Task to complete:
Scale the rows from the start up to and including the line containing "point(294,158)". Give those lines again with their requests, multiplying each coordinate in the answers by 0.95 and rounding to whole numbers, halves up.

Word and item position data:
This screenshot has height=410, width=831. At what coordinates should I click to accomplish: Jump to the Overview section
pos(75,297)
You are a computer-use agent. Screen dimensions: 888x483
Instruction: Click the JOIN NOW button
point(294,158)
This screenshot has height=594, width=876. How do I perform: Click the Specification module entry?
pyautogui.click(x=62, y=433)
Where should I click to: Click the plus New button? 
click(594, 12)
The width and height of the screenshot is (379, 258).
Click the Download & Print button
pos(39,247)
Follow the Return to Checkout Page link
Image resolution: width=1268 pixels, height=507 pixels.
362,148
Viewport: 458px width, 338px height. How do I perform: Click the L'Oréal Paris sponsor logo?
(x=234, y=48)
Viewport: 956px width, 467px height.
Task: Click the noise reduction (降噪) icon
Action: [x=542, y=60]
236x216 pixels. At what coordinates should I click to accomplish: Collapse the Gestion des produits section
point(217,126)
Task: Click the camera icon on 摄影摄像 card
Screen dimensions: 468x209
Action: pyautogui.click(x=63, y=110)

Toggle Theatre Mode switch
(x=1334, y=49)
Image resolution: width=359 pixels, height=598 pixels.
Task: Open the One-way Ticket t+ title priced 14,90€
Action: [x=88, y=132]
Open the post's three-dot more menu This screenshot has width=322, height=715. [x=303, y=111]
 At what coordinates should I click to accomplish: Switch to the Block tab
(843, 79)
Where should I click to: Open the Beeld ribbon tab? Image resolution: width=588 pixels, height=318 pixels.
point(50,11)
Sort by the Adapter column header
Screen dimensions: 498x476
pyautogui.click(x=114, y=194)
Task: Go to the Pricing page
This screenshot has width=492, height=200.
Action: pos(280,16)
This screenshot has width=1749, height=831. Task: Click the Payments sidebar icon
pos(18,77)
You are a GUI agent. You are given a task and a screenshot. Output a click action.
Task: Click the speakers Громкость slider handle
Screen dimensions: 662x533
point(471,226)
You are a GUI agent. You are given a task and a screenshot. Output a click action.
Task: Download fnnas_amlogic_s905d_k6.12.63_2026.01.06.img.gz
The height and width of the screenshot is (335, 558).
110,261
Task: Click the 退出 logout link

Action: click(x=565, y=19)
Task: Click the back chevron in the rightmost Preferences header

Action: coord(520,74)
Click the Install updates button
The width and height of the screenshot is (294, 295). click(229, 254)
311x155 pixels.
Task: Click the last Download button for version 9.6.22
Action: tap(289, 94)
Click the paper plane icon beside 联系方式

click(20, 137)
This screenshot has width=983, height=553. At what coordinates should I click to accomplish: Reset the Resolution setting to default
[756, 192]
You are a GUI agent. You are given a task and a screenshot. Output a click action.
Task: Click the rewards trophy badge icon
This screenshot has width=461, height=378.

The reply:
This screenshot has height=410, width=831. At what coordinates should I click to accomplish: Jump to the Overview section
pos(71,282)
You are a computer-use agent. Screen dimensions: 888x483
Instruction: Click the JOIN NOW button
point(279,150)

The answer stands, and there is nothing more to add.